Marcus to Cut Savings Rate Again
Marcus is cutting the interest paid on its popular online savings account for the fifth time this year, to just 0.5% AER, in another blow to savers.
Marcus, the digital consumer banking arm of Goldman Sachs, had one of the best buy easy-access savings accounts when it launched in September 2018, paying 1.5% AER.
The rate had been trimmed to 1.05% AER by this spring but, amid a market-wide cratering of interest rates, it still outpaced most competitors.
In the savings scramble during lockdown, Marcus attracted so much interest it had to close to new applicants, temporarily ceasing to offer new easy-access accounts as it neared the £25 billion threshold after which the Bank of England requires funds are ringfenced in a separate financial institution. Service continues as normal for existing customers.
Marcus last cut the savings rate from 1.05% to 0.7% on 12 October. It will prune it again to 0.5%, less than two months later, on 11 December.
The change will affect existing savers, which Marcus is contacting to give 14 days’ notice of the rate cut. The account remains closed to new applicants.
The rate cut will mean Marcus’s easy access account now pays the same as its one-year fixed rate saver.

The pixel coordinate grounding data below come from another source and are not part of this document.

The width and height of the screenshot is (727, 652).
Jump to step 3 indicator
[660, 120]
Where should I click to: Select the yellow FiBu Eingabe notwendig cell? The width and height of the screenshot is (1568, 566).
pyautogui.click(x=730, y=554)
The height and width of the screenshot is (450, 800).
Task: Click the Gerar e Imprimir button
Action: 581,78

A Marcus spokesperson, said: “We have made the difficult decision to adjust the interest rate on our Online Savings Account in response to further movement we have seen across the savings market recently.
“Since the Bank of England’s base rate was reduced to its lowest level on record earlier this year, interest rates across the savings market have continued to fall. We have to keep these market conditions in mind and adjust our interest rates in response to ensure we remain a sustainable savings business for the long-term.”
Saga, which has partnered with Marcus to offer savings products pitched at over 50s, has also cut the interest rate paid on its easy access account to 0.5% AER, variable, including a fixed bonus of 0.1% gross for the first 12 months.
The most recent rate cut from Marcus comes amid a general erosion across the savings market. NS&I, which offered market-leading rates during the spring and summer in order to raise £35 billion for the state’s coronavirus relief efforts, recently took the axe to their savings accounts. The new cuts, which came into effect Tuesday, take the rate on NS&I's Direct Saver easy access account from 1% to just 0.15%.
Those who can commit to saving more regularly have also seen rate cuts. HSBC and First Direct announced this week that they’re slashing the interest paid on their regular savers from 2.5% to just 1% for new customers.